FreeSAS Package
This is the public API of FreeSAS. Since most of the number crunching part is implemented in Cython, it is not documented here: please refer to the source code.
freesas.align
- class InputModels[source]
Bases:
object
- assign_models(molecule=None)[source]
Create SASModels from pdb files saved in self.inputfiles and saved them in self.models. Center of mass, inertia tensor and canonical parameters are computed for each SASModel.
- Parameters:
molecule – optional 2d array, coordinates of the atoms for the model to create
- Return self.models:
list of SASModel
- rcalculation()[source]
Calculation the maximal value for the R-factors, which is the mean of all the R-factors of inputs plus 2 times the standard deviation. R-factors are saved in the attribute self.rfactors, 1d array, and in percentage.
- Return rmax:
maximal value for the R-factor
- models_selection()[source]
Check if each model respect the limit for the R-factor
- Return self.validmodels:
1d array, 0 for a non valid model, else 1
- rfactorplot(filename=None, save=False)[source]

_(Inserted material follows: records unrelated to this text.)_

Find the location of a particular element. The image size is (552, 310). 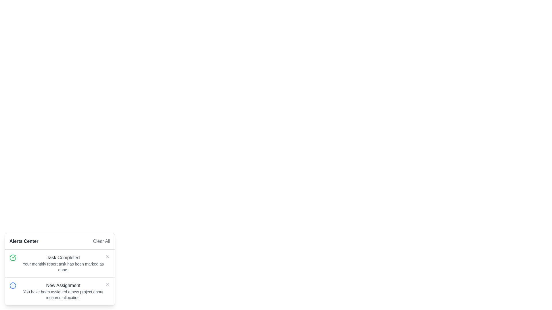

the information icon located to the left of the text within the 'New Assignment' notification card is located at coordinates (13, 286).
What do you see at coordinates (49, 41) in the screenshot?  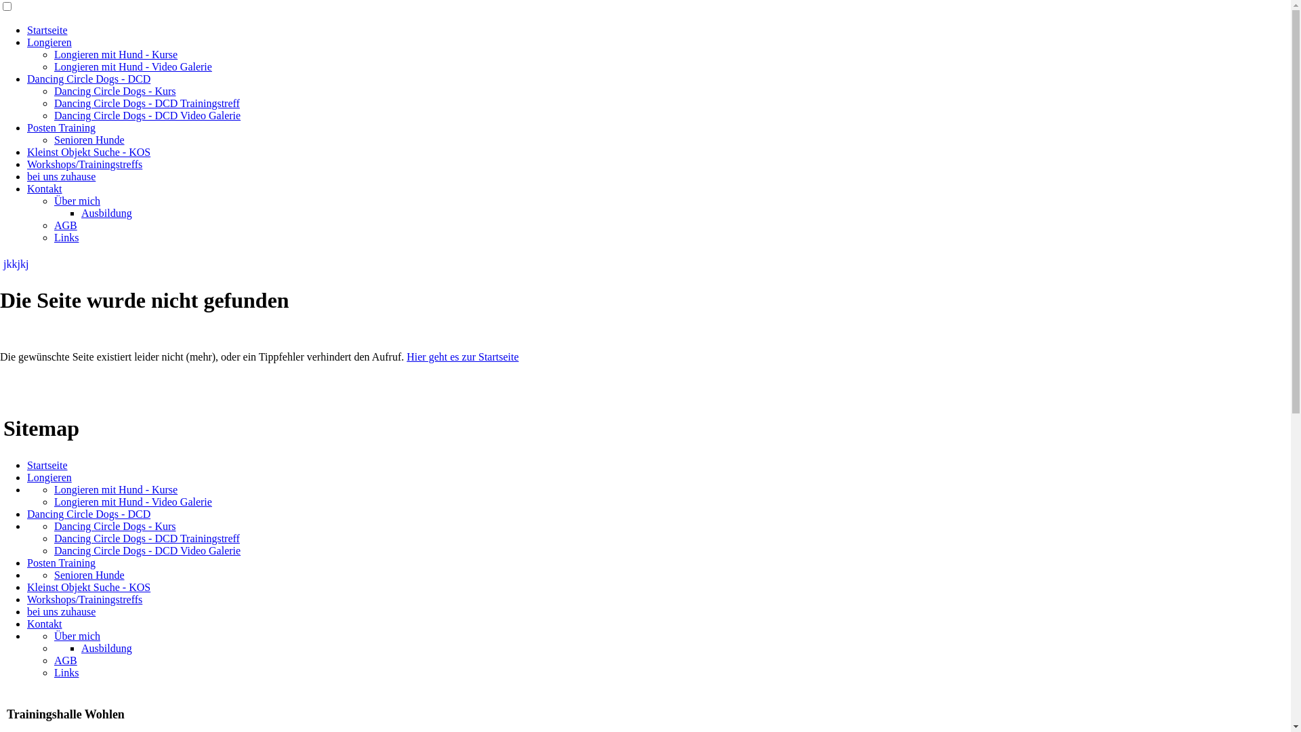 I see `'Longieren'` at bounding box center [49, 41].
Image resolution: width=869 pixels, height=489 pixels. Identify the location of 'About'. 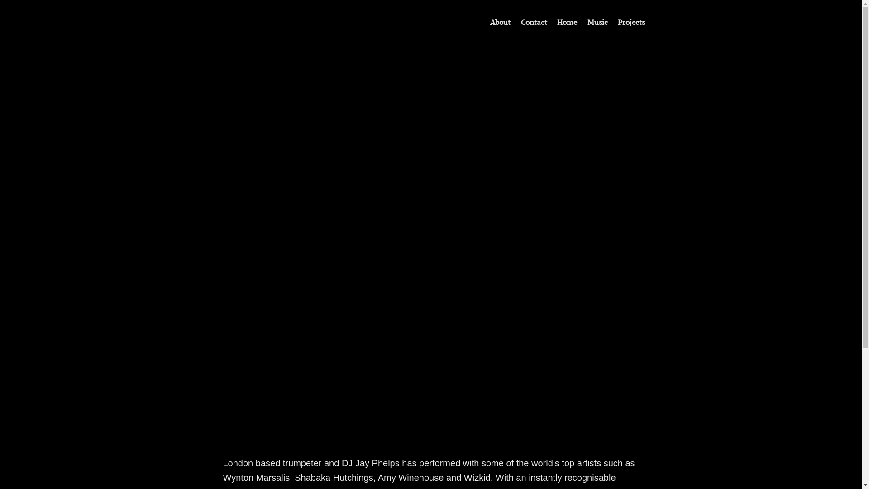
(500, 21).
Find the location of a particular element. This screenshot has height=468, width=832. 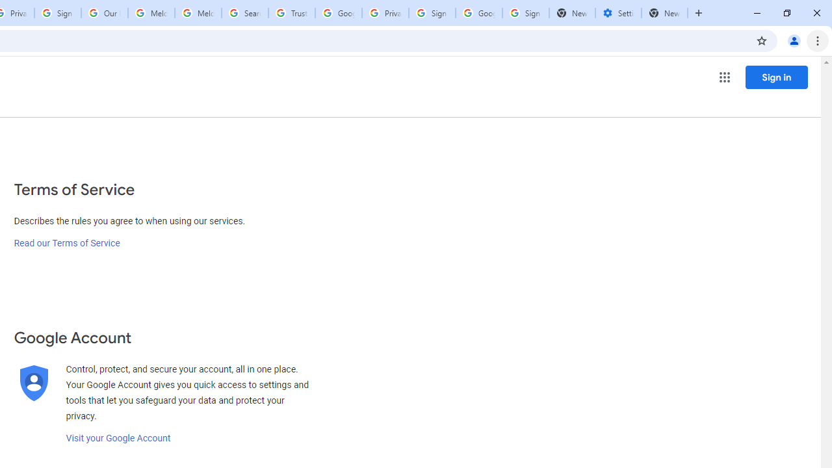

'Settings - Addresses and more' is located at coordinates (617, 13).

Create a png file with the table of R factor for each model. A threshold is computed to discarded models with Rfactor>Rmax.
- Parameters:
filename – filename for the figure, default to Rfactor.png
save – save automatically the figure if True, else show it
- Return fig:
the wanted figures
- class AlignModels(files, slow=True, enantiomorphs=True)[source]
Bases:
object
Used to align DAM from pdb files
- assign_models()[source]
Create SASModels from pdb files saved in self.inputfiles and saved them in self.models. Center of mass, inertia tensor and canonical parameters are computed for each SASModel.
- Return self.models:
list of SASModel
- optimize(reference, molecule, symmetry)[source]
Use scipy.optimize to optimize transformation parameters to minimize NSD
- Parameters:
reference – SASmodel
molecule – SASmodel
symmetry – 3-list of +/-1
- Return p:
transformation parameters optimized
- Return dist:
NSD after optimization
- alignment_sym(reference, molecule)[source]

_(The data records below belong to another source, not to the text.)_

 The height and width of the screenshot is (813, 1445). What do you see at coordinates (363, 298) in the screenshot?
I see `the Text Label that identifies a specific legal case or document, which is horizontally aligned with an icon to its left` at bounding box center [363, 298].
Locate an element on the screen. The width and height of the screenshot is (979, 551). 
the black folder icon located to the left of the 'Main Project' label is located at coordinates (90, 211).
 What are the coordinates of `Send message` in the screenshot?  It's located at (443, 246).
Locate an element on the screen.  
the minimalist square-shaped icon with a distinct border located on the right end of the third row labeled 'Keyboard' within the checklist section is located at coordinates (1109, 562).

Apply 8 combinations to the molecule and select the one which minimize the distance between it and the reference.
- Parameters:
reference – SASModel, the one which do not move
molecule – SASModel, the one wich has to be aligned
- Return combinaison:
best symmetry to minimize NSD
- Return p:
transformation parameters optimized if slow is true, unoptimized else
- makeNSDarray()[source]
Calculate the NSD correlation table and save it in self.arrayNSD
- Return self.arrayNSD:
2d array, NSD correlation table
- plotNSDarray(rmax=None, filename=None, save=False)[source]

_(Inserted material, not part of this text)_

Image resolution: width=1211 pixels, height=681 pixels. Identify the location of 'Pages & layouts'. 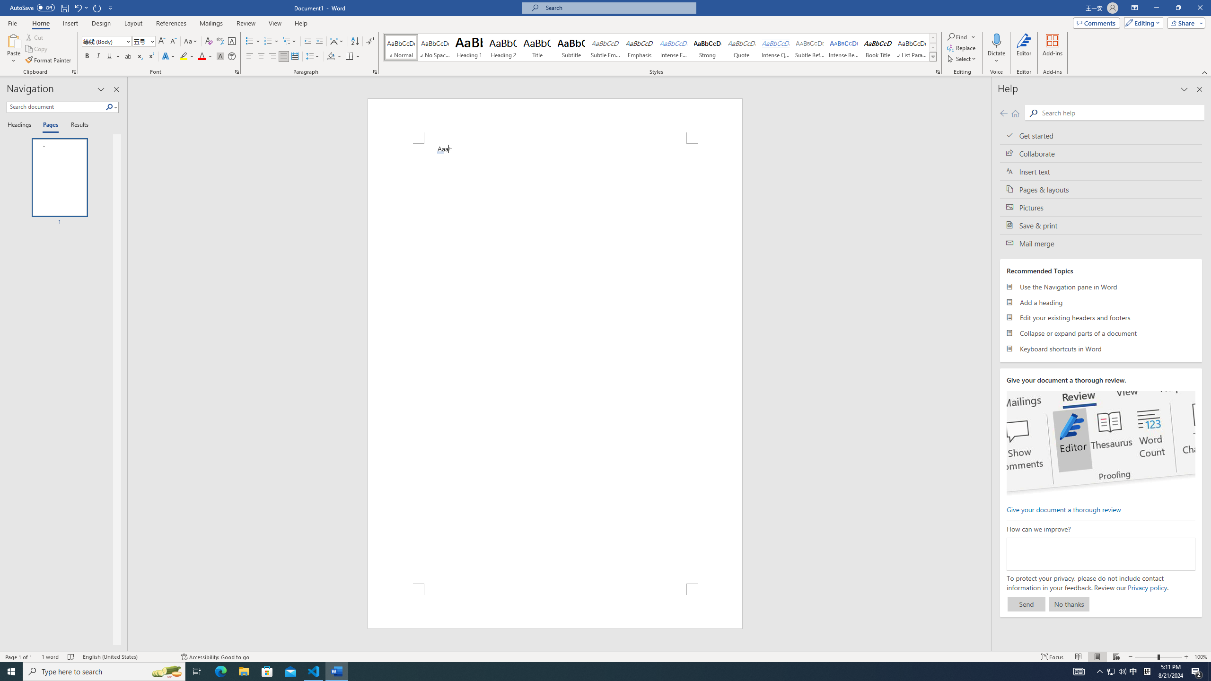
(1101, 190).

Create a png file with the table of NSD and the average NSD for each model. A threshold is computed to segregate good models and the ones to exclude.
- Parameters:
rmax – threshold of R factor for the validity of a model
filename – filename for the figure, default to nsd.png
save – save automatically the figure if True, else show it
- Return fig:
the wanted figures
- find_reference()[source]
Find the reference model among the models aligned. The reference model is the one with lower average NSD with other models.
- Return ref_number:
position of the reference model in the list self.models
freesas.autorg
Functions for calculating the radius of gyration and forward scattering intensity.
- auto_gpa(data, Rg_min=1.0, qRg_max=1.3, qRg_min=0.5)[source]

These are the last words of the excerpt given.